Figure 2: Cross section area (CSA) from cryosections of VL (a) and sol (b) of control mice (VL CTRL15 n=303; Sol CTRL15 n=314) after 3 days (VL DEX3 n=300; Sol DEX3 n=298), 7 days ( VL DEX7 n=312; Sol DEX7 n=300), and 15 days (VL DEX15 n=357; Sol DEX15 n= 322), of DEX treatment. CTRL15 mice open bar; DEX3mice, dotted bar; DEX7 mice, Striped bar; DEX15 mice, closed bar. Representative cryosections of VL (c) and Sol (d) for each experimental group. Data are re- plotted from caneapri et al. (2008) values are expressed as means ± SD o P <0.05 vs CTRL15.

Figure 3: MuRF-1 mRNA level in VL a) Sol (b) and myostatin mRNA levels in VL (c) and Sol (d) of control mice (CRLT15) and after 1 hour (DEXlh), 3 hours (DEX3h) and 10 hour (DEX10h) from a single DEX injection. CTRL1h mice (n=5), open DEX10h mice (n=5) closed bar, Data are re-plotted from caneapri et al. (2008) Values are expressed as means ± SD o P <0.05 vs CTRLlh.

Collectively the studies had shown that:

(i) 1 week of DEX treatment is able to cause muscle atrophy

(ii) Several responses occur very early (1 hour) following DEX single administration. From these observations follows the need to investigate the pathogenic mechanisms of steroid myopathy in the very early stages of treatment.

So far, no drug has proven successful in counteracting the development of steroid atrophy. More work is needed to text a potential therapy able to counteract the altered intracellular signalling pathways and atrophy following DEX treatment.

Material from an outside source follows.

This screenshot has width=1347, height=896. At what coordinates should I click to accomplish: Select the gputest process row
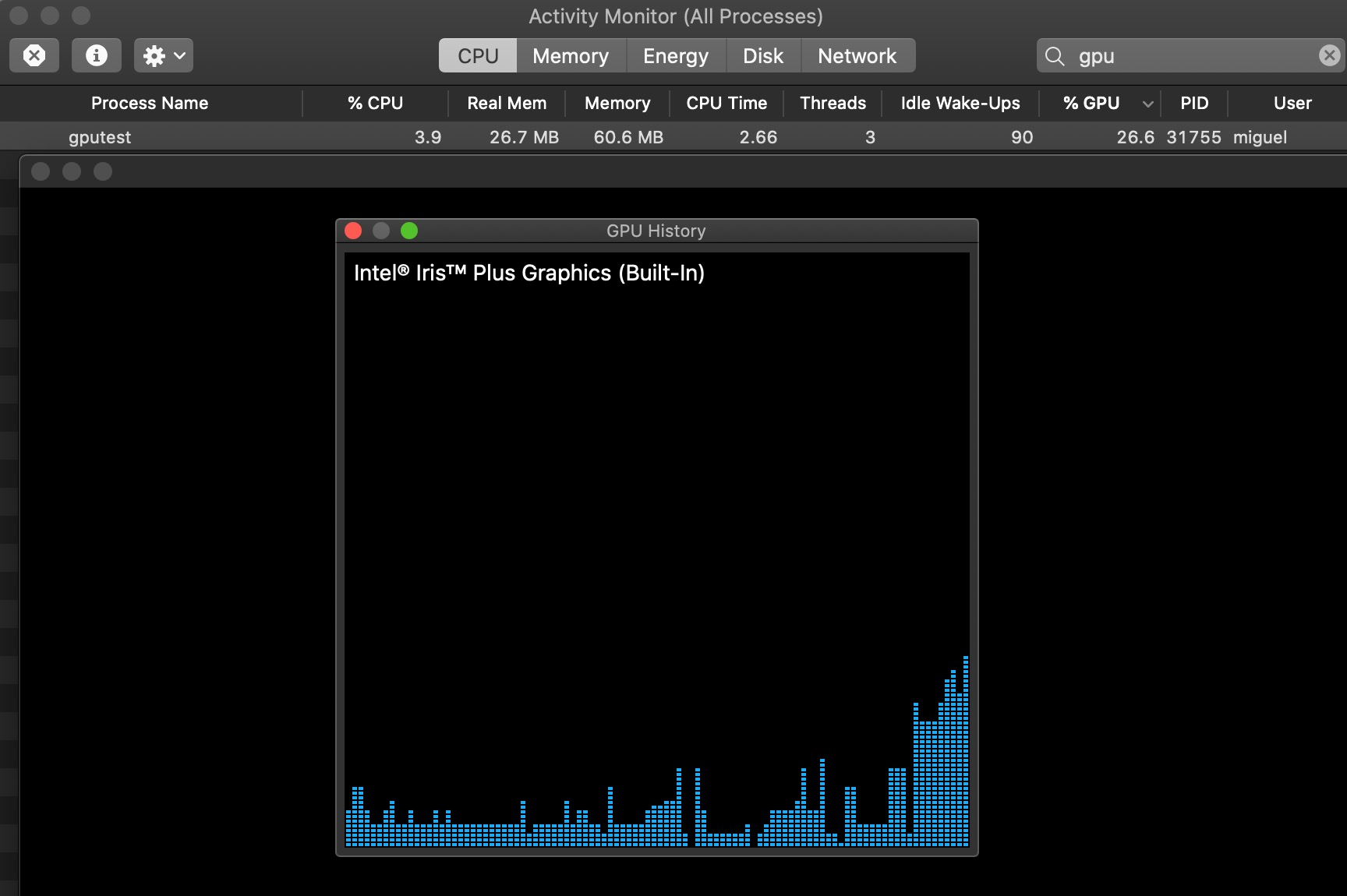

1. Minetto MA, Qaisar R, Agoni V, Motta G, Longa E, et al. (2015) Quantitative and qualitative adaptations of muscle fibers to glucocorticoids. Muscle Nerve.
2. Minetto MA, Lanfranco F, Motta G, Allasia S, Arvat E, et al. (2011) Steroid myopathy: some unresolved issues. J Endocrinol Invest 34(5): 370-375.
3. Schakman O, Kalista S, Barbe C, Loumaye A, Thissen JP (2013) Glucocorticoid-induced skeletal muscle atrophy. Int J Biochem Cell Biol, 45(10): 2163-2172.
4. Bottinelli R, Canepari M, Pellegrino MA, Reggiani C (1996) Force-velocity properties of human skeletal muscle fibres: Myosin heavy chain isoform and temperature dependence. Journal of Physiology-London, 495(2): 573-586.
5. Borina E, Pellegrino MA, D Antona G, Bottinelli R (2010) Myosin and actin content of human skeletal muscle fibers following 35 days bed rest. Scand J Med Sci Sports, 20(1): 65-73.
6. D Antona G, Pellegrino MA, Adami R, Rossi R, Carlizzi CN, et al. (2003) The effect of ageing and immobilization on structure and function of human skeletal muscle fibres. J Physiol 552(Pt 2): 499- 511.
7. Canepari M, Agoni V, Brocca L, Ghigo E, Gnesi M, et al. (2018) Structural and molecular adaptations to dexamethasone and unacylated ghrelin administration in skeletal muscle of the mice. J Physiol Pharmacol, 69(2).